Records from a collection
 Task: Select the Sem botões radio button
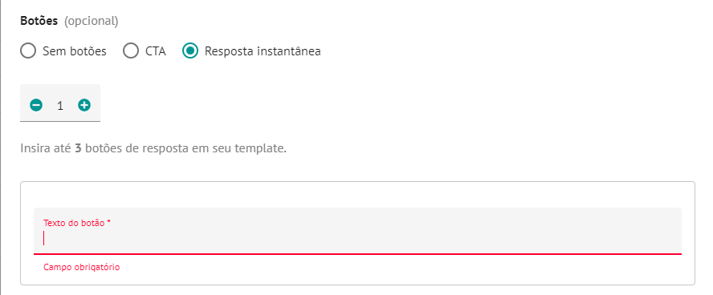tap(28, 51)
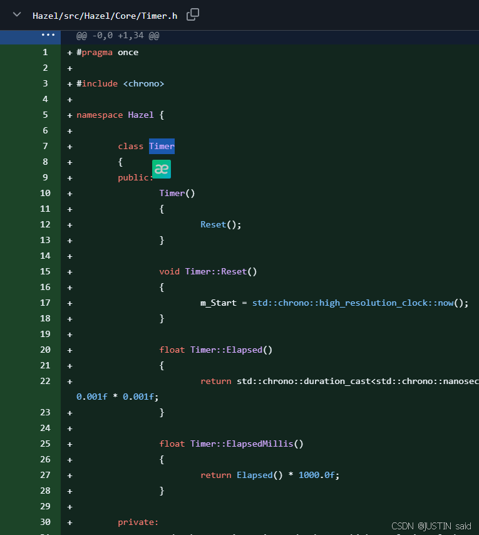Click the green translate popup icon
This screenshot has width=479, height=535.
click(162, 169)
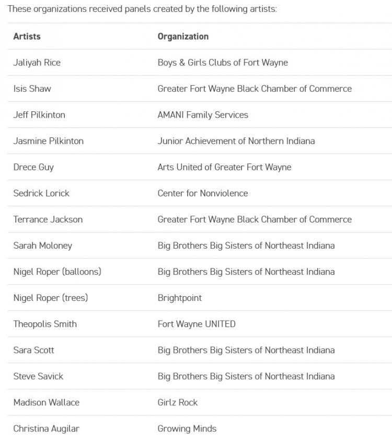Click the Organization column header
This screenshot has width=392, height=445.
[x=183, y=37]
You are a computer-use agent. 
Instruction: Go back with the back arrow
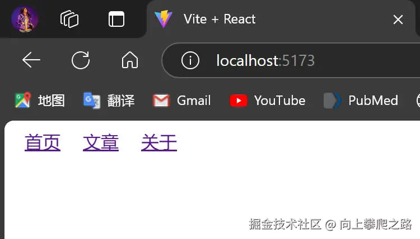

...

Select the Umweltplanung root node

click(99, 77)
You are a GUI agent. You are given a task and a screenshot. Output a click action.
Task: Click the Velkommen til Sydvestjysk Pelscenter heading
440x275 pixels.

Exercise objective | Among the entries above, locate the lines containing "Task: Click the" and "440x275 pixels.", and transcribe exactly those two lines and all lines between.

Result below |
Task: Click the Velkommen til Sydvestjysk Pelscenter heading
440x275 pixels.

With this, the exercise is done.